### Data records
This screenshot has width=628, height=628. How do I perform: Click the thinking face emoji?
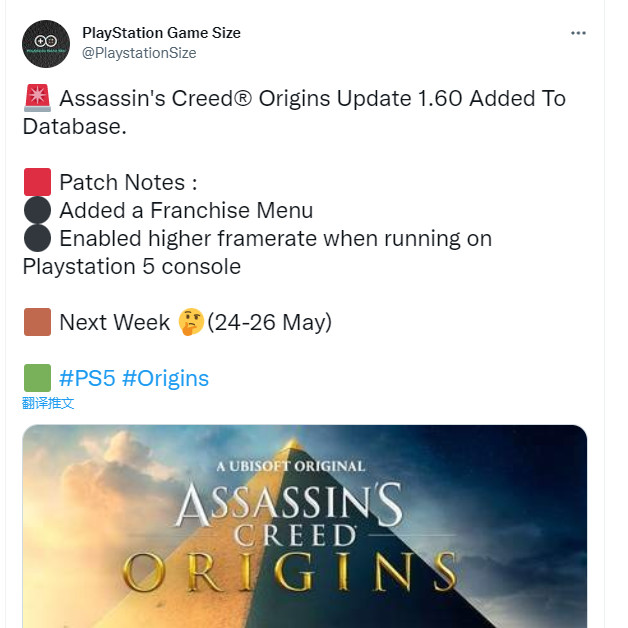click(191, 322)
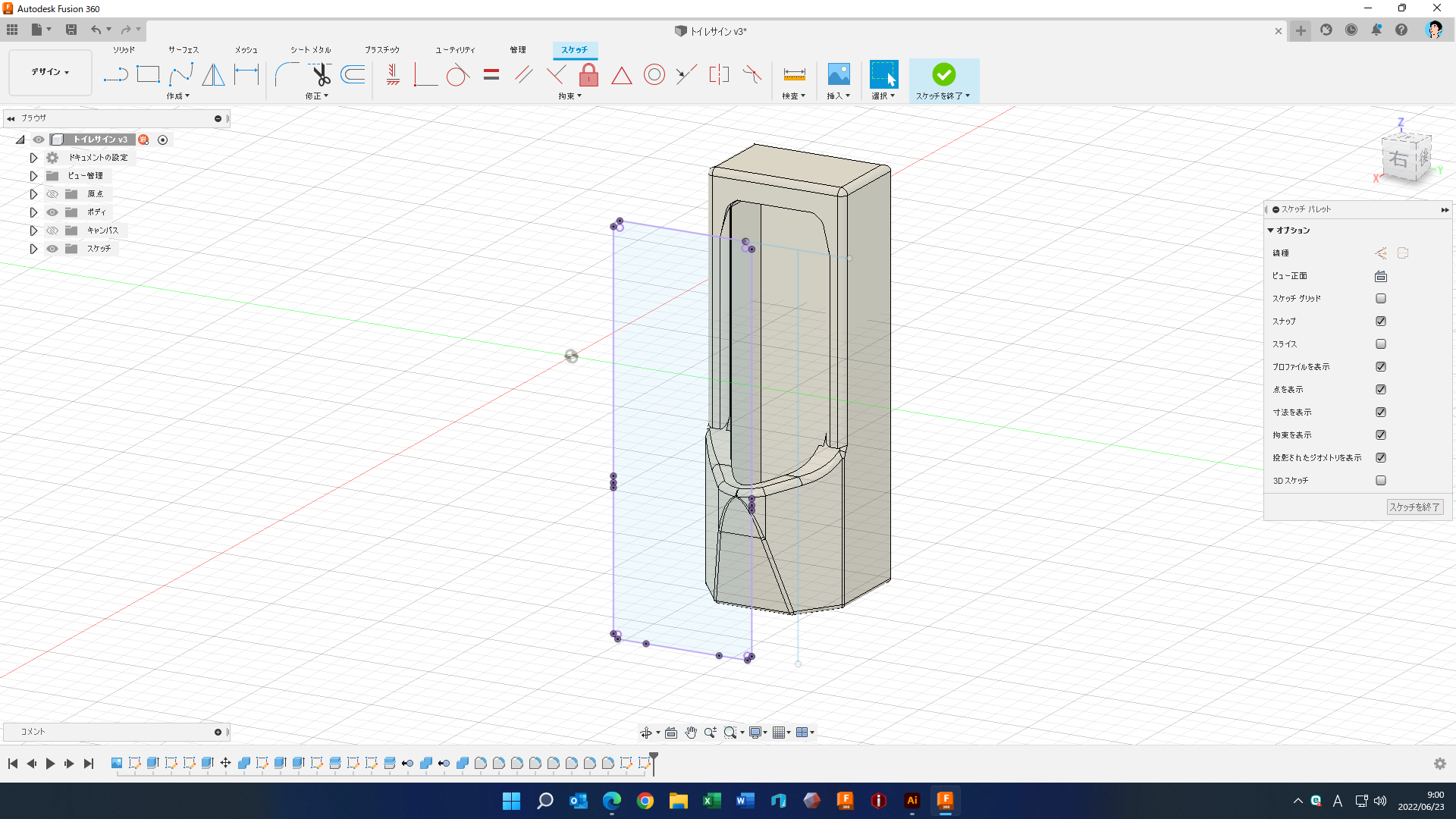Select the two-point rectangle sketch tool
The height and width of the screenshot is (819, 1456).
(x=148, y=74)
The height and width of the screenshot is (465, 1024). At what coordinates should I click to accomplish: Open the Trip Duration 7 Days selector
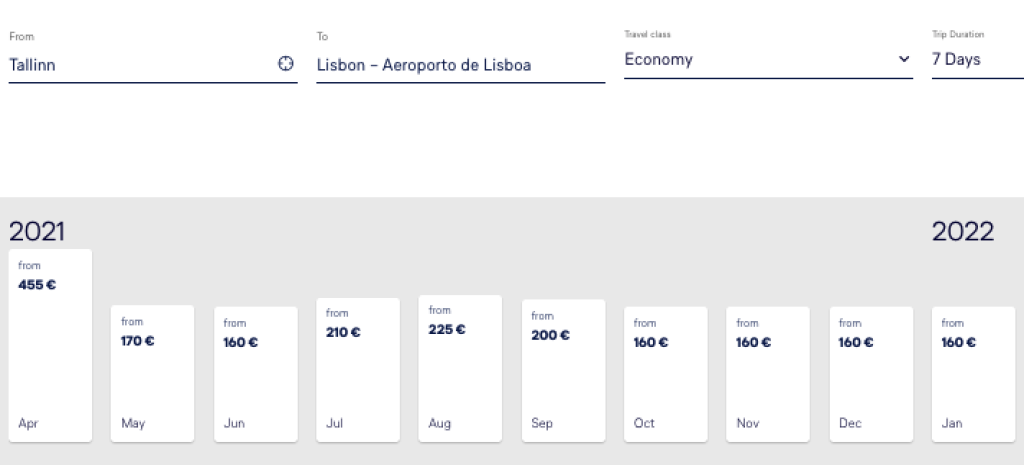pyautogui.click(x=970, y=60)
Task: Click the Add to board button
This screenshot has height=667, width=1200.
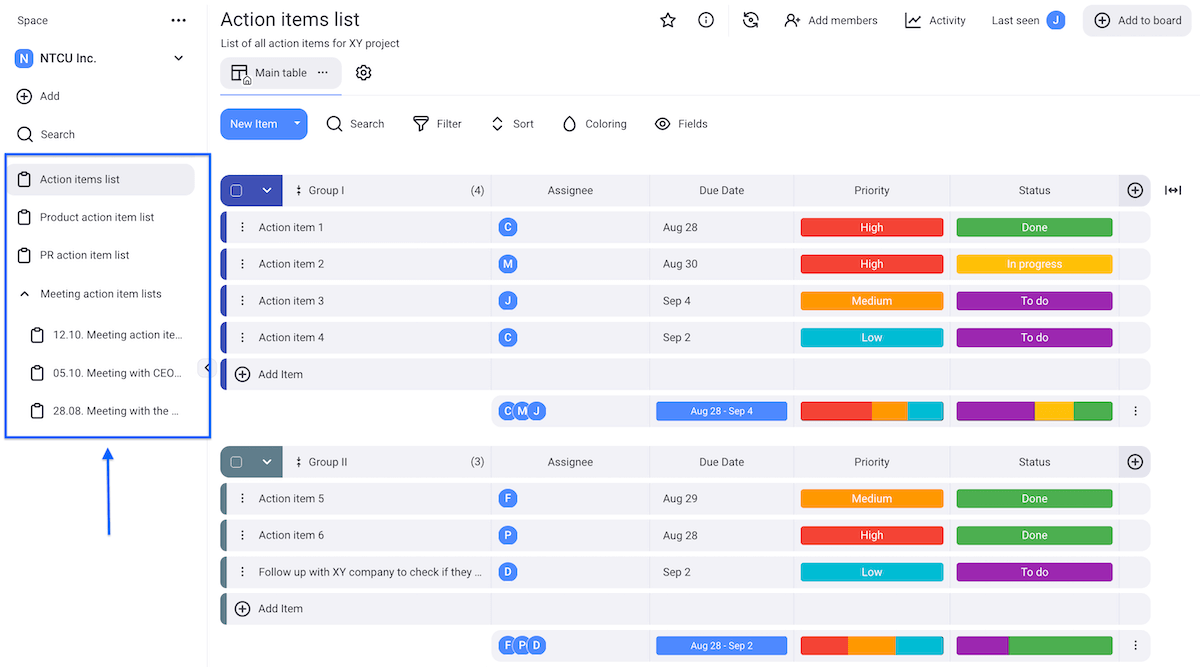Action: click(x=1136, y=20)
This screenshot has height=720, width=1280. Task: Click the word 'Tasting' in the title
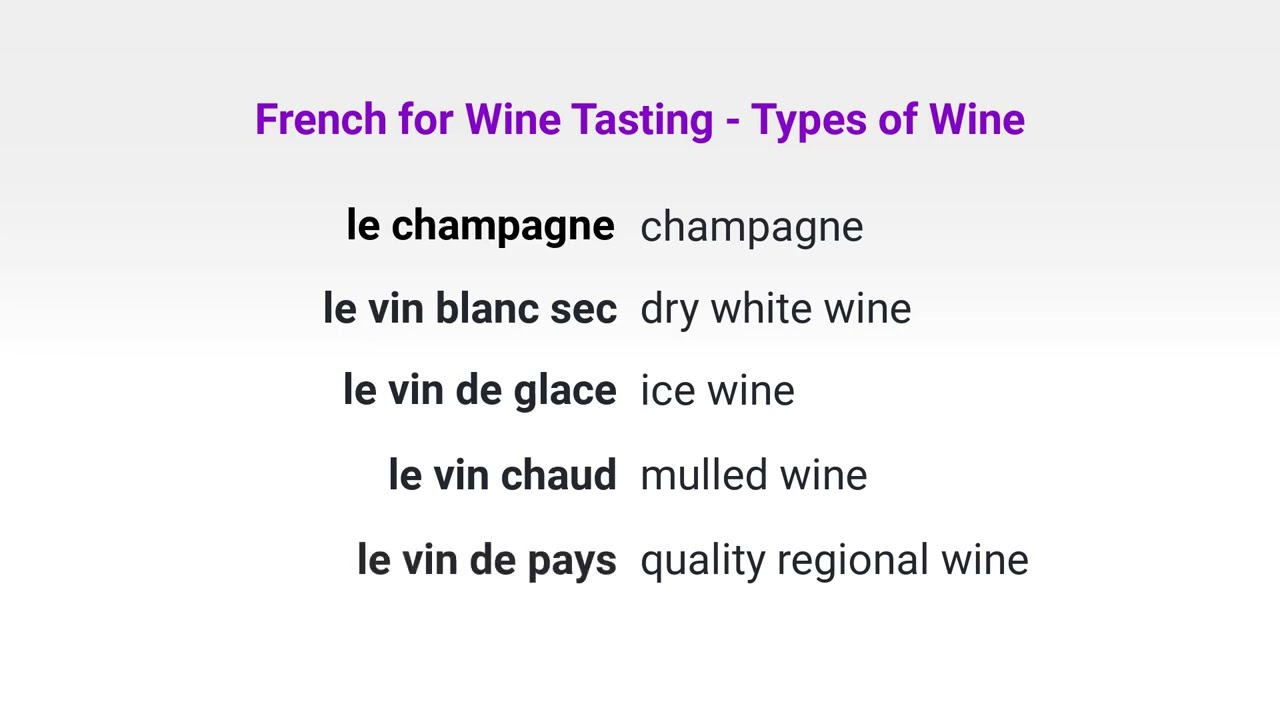pos(642,119)
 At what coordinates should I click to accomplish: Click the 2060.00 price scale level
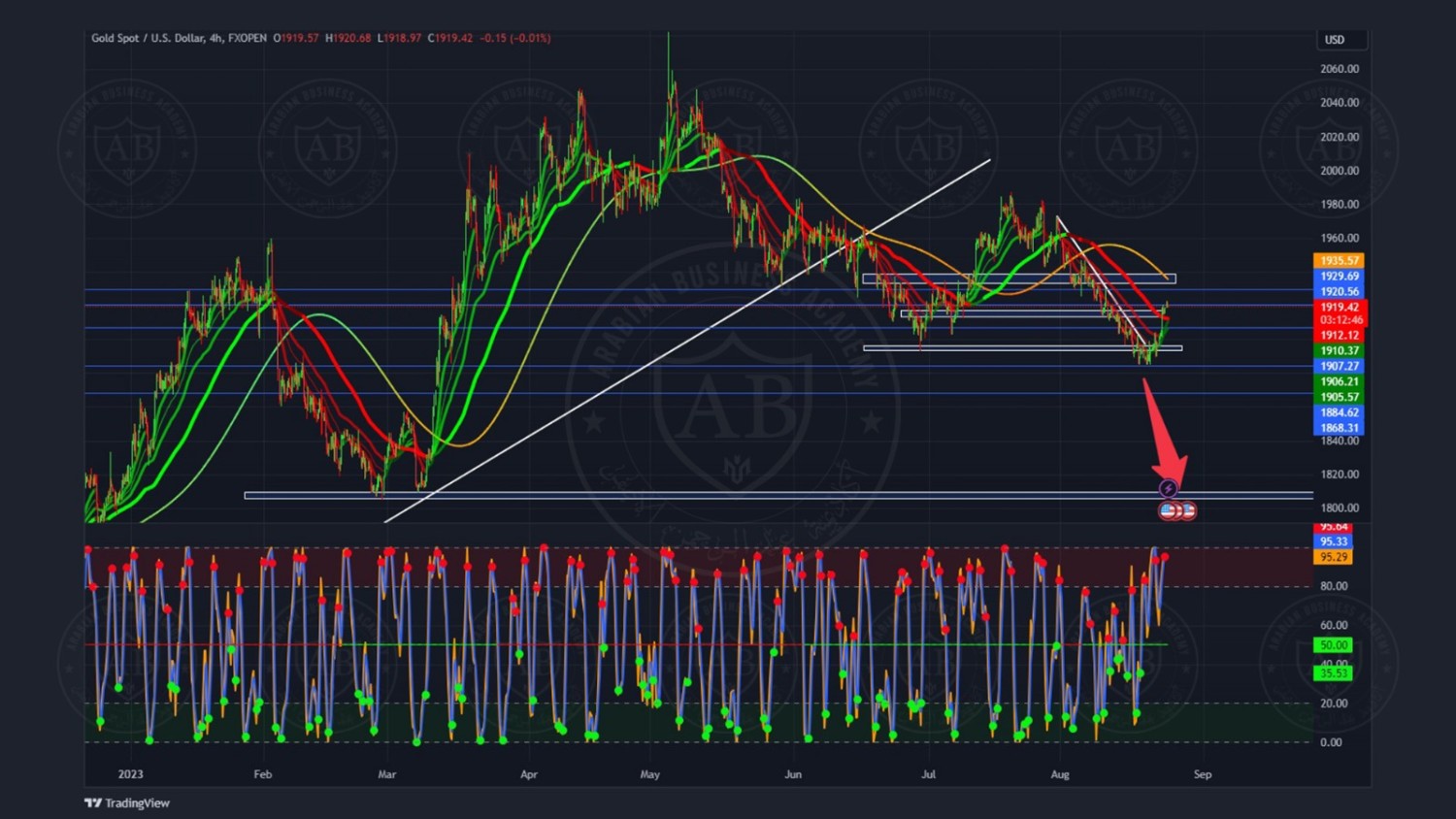point(1340,69)
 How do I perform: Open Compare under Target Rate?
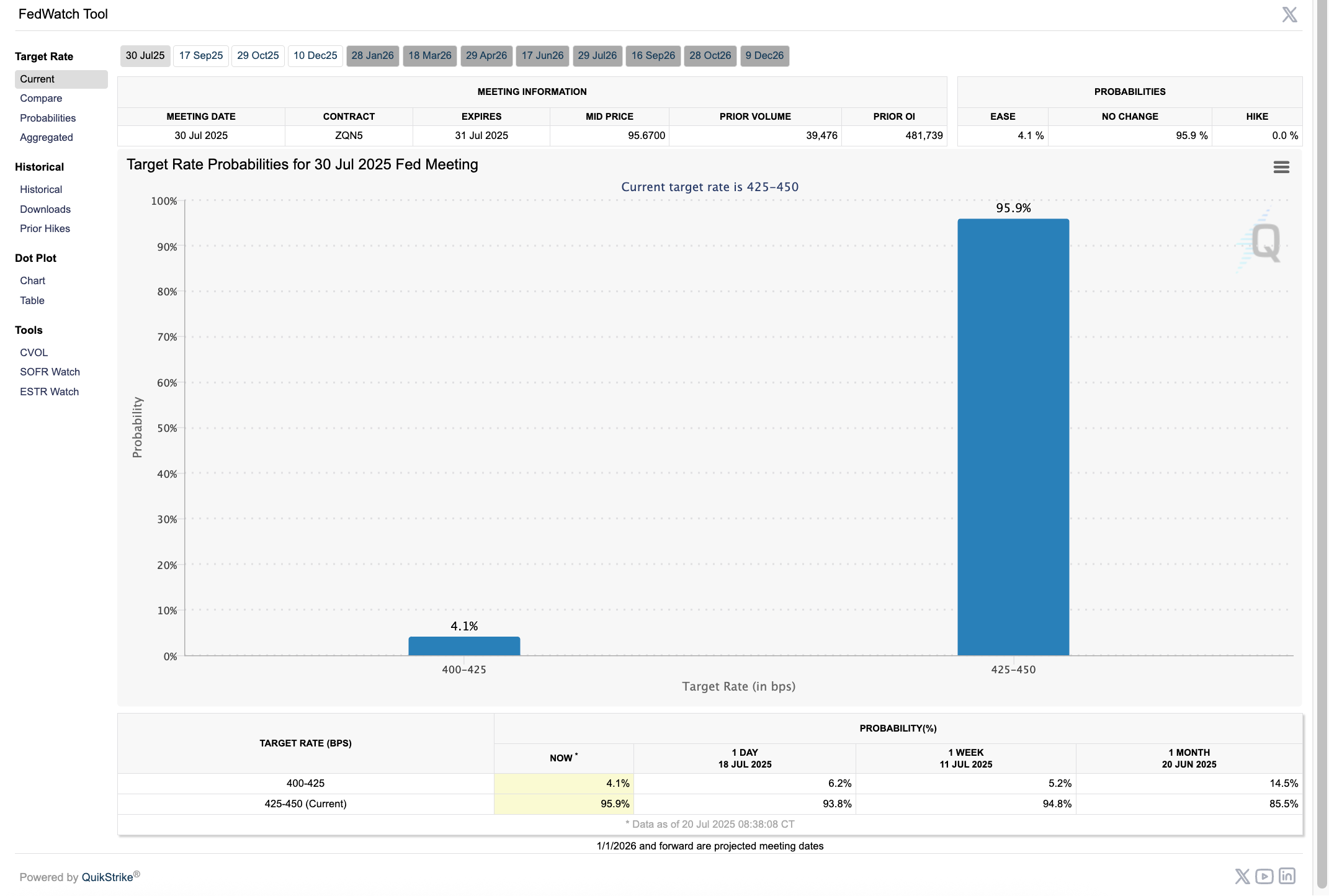coord(41,98)
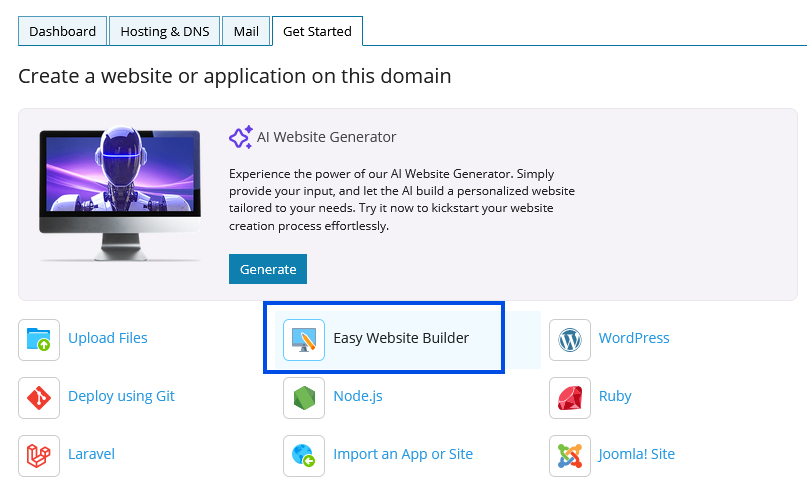Select the Get Started tab
807x490 pixels.
pyautogui.click(x=317, y=31)
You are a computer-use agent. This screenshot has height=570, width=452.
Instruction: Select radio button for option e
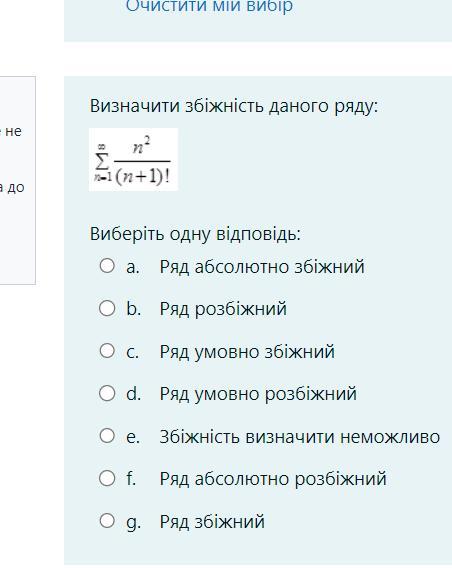[107, 435]
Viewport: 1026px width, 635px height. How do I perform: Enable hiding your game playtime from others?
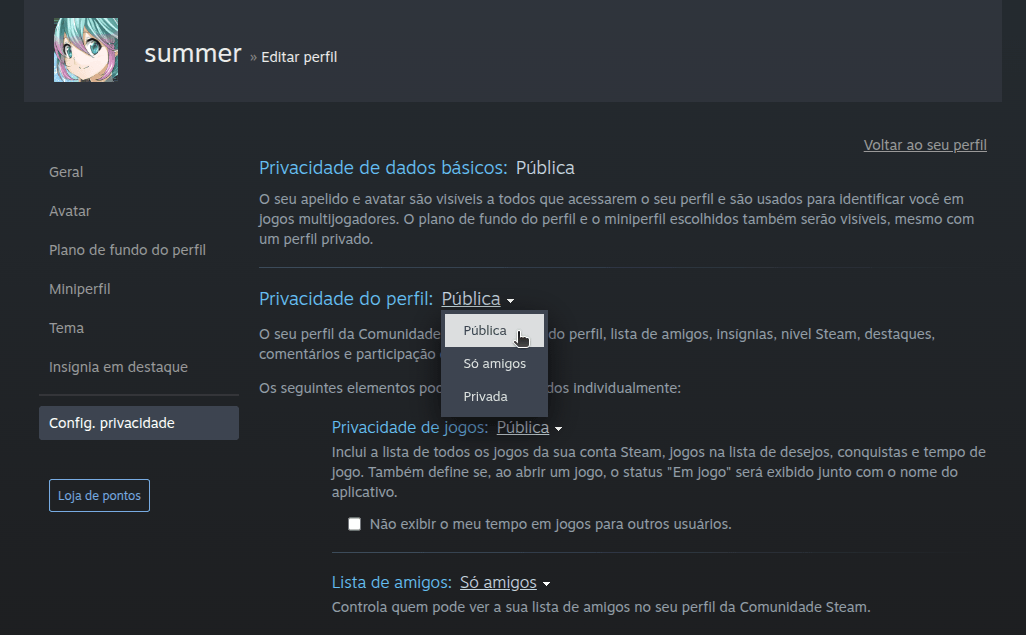tap(355, 523)

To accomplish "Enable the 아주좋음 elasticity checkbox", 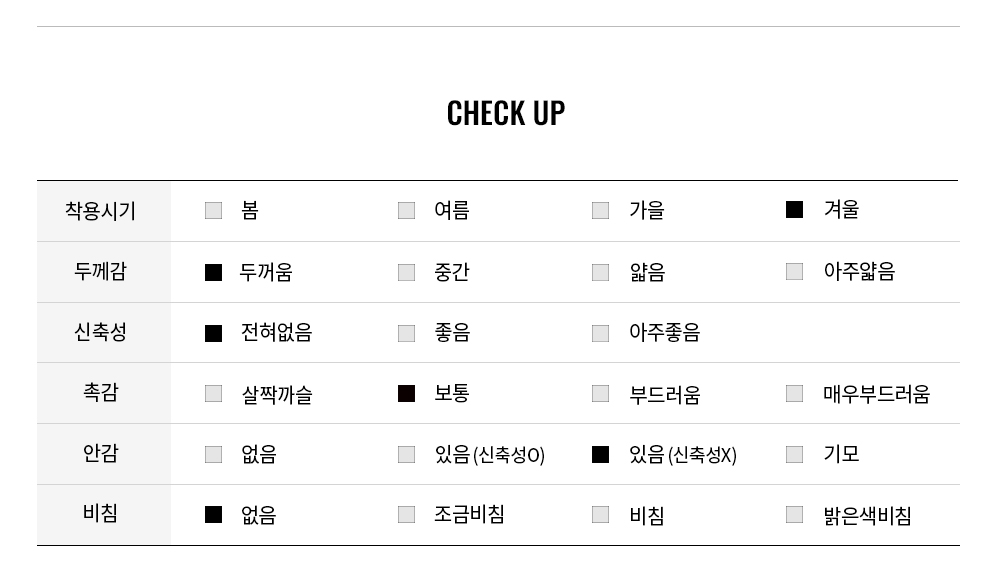I will tap(600, 333).
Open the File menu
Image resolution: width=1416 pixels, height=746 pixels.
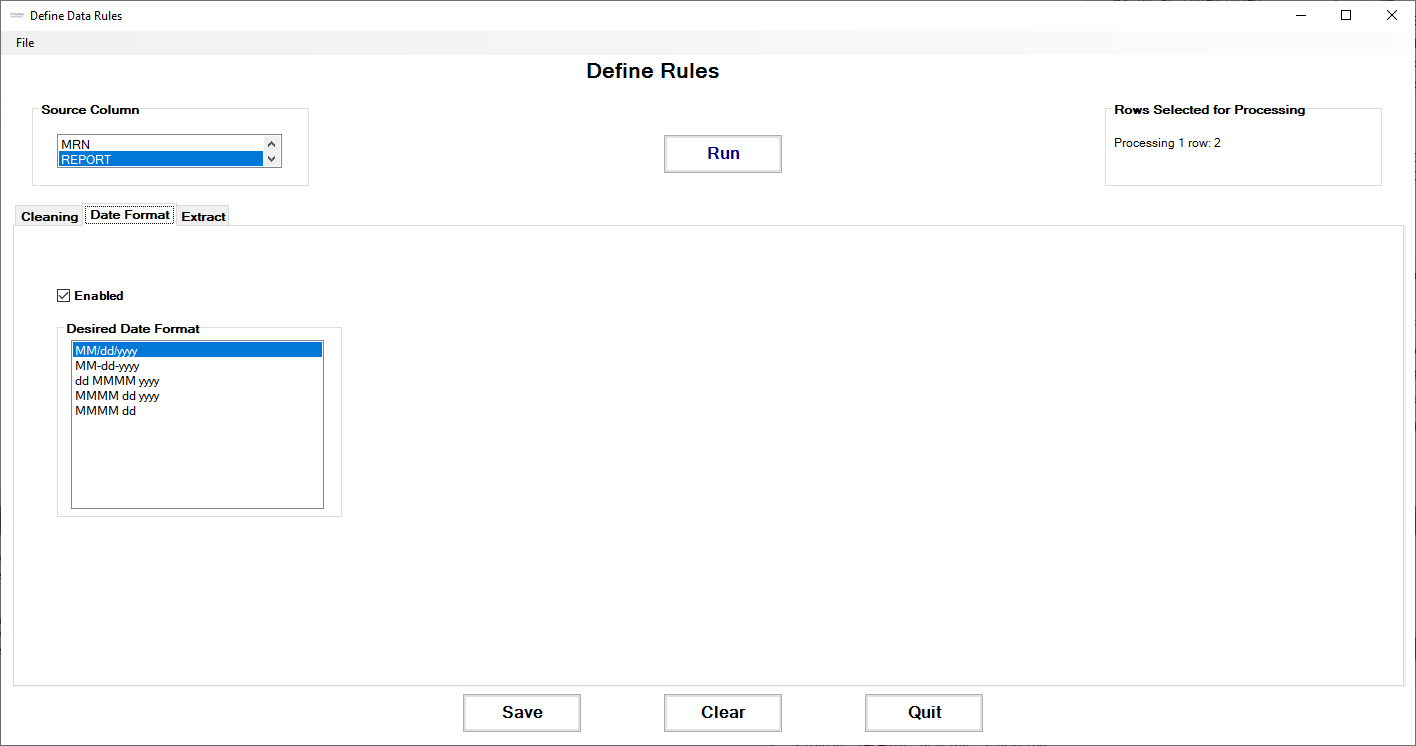(25, 43)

### Your task
Echo back the items from the very beginning through the line that contains "pyautogui.click(x=970, y=60)", including that line. Leave out the pictures.

### Answer for the task
This screenshot has width=628, height=628. How do I perform: Click the thinking face emoji?
click(191, 322)
Select the two-point rectangle sketch tool
The height and width of the screenshot is (819, 1456).
(x=148, y=74)
The height and width of the screenshot is (465, 1024). At what coordinates should I click to accomplish: Open the Trip Duration 7 Days selector
pyautogui.click(x=970, y=60)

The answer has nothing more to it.